The Relationship between Negotiations Success and Leadership Style

ABSTRACT

Both leadership and negotiations constitute key success factors for organisations. Previous studies on leadership suggest that leadership effectiveness differentiates successful organisations from others. Equally, negotiations success constitutes a key distinguishing factor separating developed countries from the developing and under-developed ones.

A perusal of available literature and previous research on leadership and negotiations reveals a historical tendency by writers and theoreticians to deal with these topics separately. Thus, while the two topics have each been researched extensively, the number of studies dealing with leadership and negotiations as concomitant variables in the same study is limited.

The current study investigated the relationship between negotiations success and leadership style.
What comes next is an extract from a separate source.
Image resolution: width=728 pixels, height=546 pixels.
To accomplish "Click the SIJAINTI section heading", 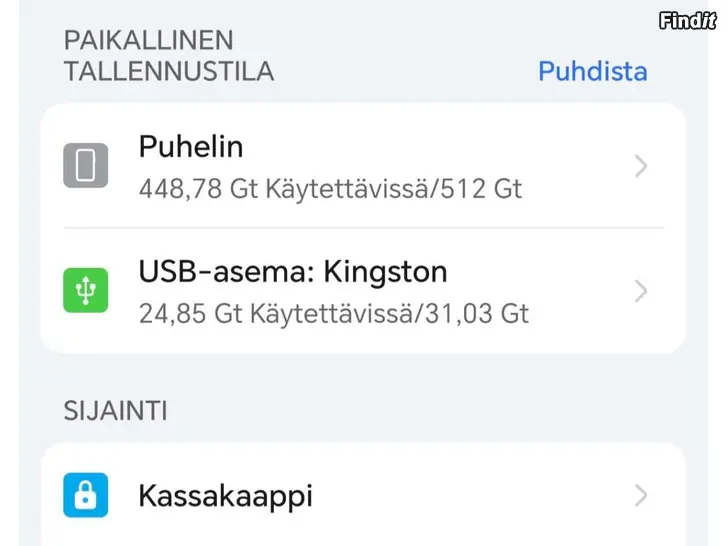I will pos(115,411).
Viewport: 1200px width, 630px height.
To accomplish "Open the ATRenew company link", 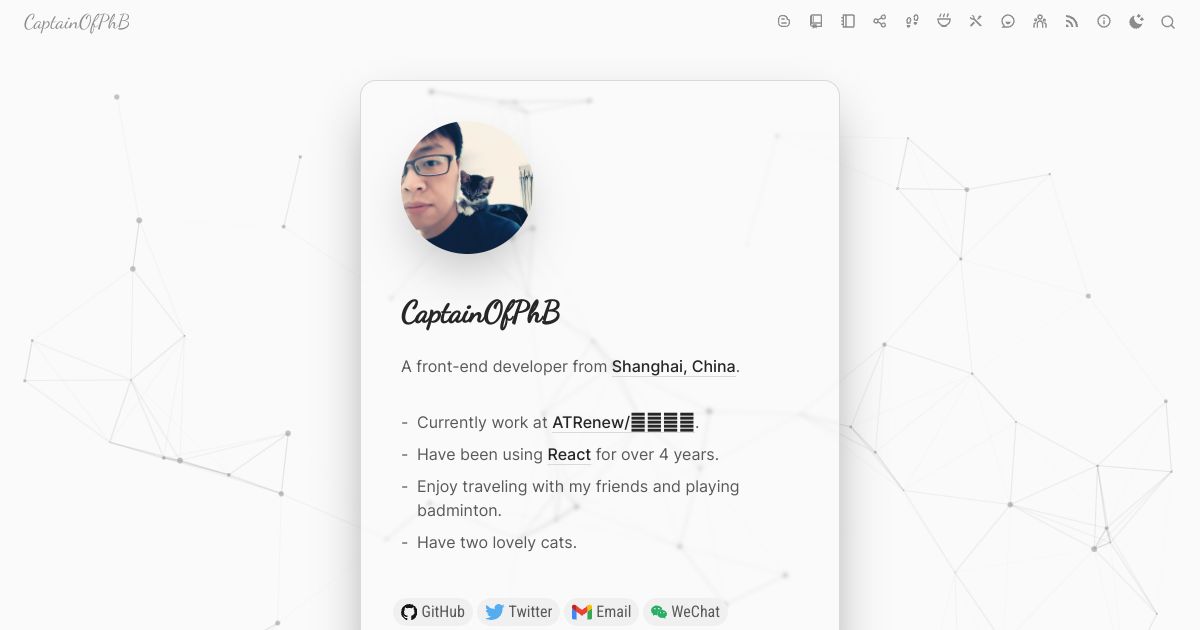I will click(x=623, y=422).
The study postulated that there was a positive relationship between negotiations success, which is defined as negotiator satisfaction levels with negotiated outcomes, and leadership style. Specifically, the study postulated that the use of the Blake and Mouton team leader style would account for the parties’ satisfaction levels with negotiated outcomes.

The study involved the application of two questionnaires to 156 negotiators with a history of involvement in annual wage and other negotiations. The first questionnaire tested the respondents’ leadership style in terms of the Blake and Mouton Leadership Grid. The second questionnaire is the Subjective Value Inventory (SVI) questionnaire developed by Curhan and colleagues. The SVI is a self-report questionnaire and measures negotiator satisfaction levels with the negotiated outcomes.

The multiple regression results from the analysis of variance (ANOVA and MANOVA), and other multivariate tests indicated that leadership style was a strong predictor of negotiations success. This research is one of a small number of studies that have investigated and revealed statistically significant relationships between negotiations success and leadership style. Thus, the study has theoretical, practical, and methodological implications.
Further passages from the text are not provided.